When the outlet valve has opened this rapidly results in so much control liquid flowing out of the closing chamber that the pressure from the remaining control liquid in the closing chamber is no longer able to keep the passage closed against the liquid pressure from the product present in the separation chamber and instead the passage is opened and product flows out of the separation chamber. How large the portion of the contents of the separation chamber that flows out through the passage is, is determined by for the length of time the control liquid present in the opening chamber, which gradually flows out through the throttled outlet, is able to keep the outlet valve open, that is the volume of and the flow at which control liquid is supplied to the opening chamber before the outlet valve opens.

In the known supplying device the amount is regulated at each discharge occasion by adjusting the time, during which the high air pressure is acting on the injector and presses control liquid out of the same. The amount of the time in these connections is very short, which makes it very difficult to discharge a desired volume of product with sufficient accuracy and repeatability.

The closing chamber and the injector are refilled with control liquid from a source of control liquid, which often consists of a tank located at a limited level above the centrifugal separator, or of the mains water system. The refilling of the product, which is to be separated in the separation chamber after a discharge has taken place, cannot be done quicker than refilling of the closing chamber without having product leaking out through the passage. Since the supply of product to the separation chamber is not normally shut off during the discharge procedure, the supply of control liquid to the closing chamber in these cases has to be regulated and adapted to the supply of the product to the separation chamber.

Since the available liquid pressure of the source of control liquid is low and, furthermore, if it consists of the mains water system varies heavily varying, it is very difficult to adjust a suitable supply flow.

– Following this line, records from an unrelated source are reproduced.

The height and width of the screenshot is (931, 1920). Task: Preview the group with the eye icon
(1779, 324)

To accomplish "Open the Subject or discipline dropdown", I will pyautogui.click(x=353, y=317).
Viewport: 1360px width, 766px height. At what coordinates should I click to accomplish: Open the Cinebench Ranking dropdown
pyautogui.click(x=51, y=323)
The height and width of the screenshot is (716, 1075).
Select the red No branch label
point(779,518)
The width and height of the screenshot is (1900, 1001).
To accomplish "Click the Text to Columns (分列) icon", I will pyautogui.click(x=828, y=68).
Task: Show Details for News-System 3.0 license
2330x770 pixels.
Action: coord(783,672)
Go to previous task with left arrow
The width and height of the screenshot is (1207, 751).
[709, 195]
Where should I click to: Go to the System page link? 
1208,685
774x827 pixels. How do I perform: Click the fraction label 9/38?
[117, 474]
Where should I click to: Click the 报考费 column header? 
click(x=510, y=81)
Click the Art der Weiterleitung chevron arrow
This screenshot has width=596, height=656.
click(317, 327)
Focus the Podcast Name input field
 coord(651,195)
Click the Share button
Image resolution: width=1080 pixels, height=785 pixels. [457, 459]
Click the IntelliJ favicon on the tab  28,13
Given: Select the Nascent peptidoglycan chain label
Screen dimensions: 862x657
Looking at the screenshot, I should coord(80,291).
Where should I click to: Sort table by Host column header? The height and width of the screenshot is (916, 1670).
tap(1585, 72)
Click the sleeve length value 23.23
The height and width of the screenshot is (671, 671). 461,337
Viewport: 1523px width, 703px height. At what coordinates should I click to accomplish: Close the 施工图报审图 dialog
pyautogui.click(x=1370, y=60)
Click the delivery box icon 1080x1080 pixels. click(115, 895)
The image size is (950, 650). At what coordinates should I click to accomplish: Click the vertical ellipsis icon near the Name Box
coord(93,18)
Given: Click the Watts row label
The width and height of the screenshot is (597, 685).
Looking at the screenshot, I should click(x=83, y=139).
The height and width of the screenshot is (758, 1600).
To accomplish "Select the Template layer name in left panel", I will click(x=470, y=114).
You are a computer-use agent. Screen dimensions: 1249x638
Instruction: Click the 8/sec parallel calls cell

The fact that the available liquid pressure is low also means that conduits and valve having large throughflow area have to be used, which makes it even more difficult to adjust a suitable supply flow.

The object of the present invention is to accomplish a method and a device of the kind initially described for the supply of control liquid to a rotor of a centrifugal separator, which makes it possible first to supply a very well defined volume of control liquid at a high flow with a high repeatability and then to supply a further volume of control liquid at a flow, which is independent of outer circumstances which are difficult to control, such as the liquid pressure in the mains water system.

According to the present invention this is accomplished by a predetermined portion of the volume of the control liquid stored in the storing chamber, during a first step after the supply has been initiated and upon displacement of the wall element through a first distance with an adjustable pressure, is pressed out of the storing chamber through an outlet passage in the supplying device and against the influence of a first flow resistance in this outlet passage, and the control liquid being pressed out at a first flow higher than a predetermined minimum flow, by at least a portion of the first outlet passage being closed by an opening and closing element connected to the wall element (26) when the wall element has been displaced the first distance, and by at least a portion of the remaining volume of control liquid in the storing chamber, during a second step following the first step upon continuing displacement of the wall element a second distance, being pressed out of the storing chamber, against the influence of a second flow resistance higher than the first flow resistance, through a second outlet passage arranged in the supplying device, and at a second flow substantially lower than the first flow.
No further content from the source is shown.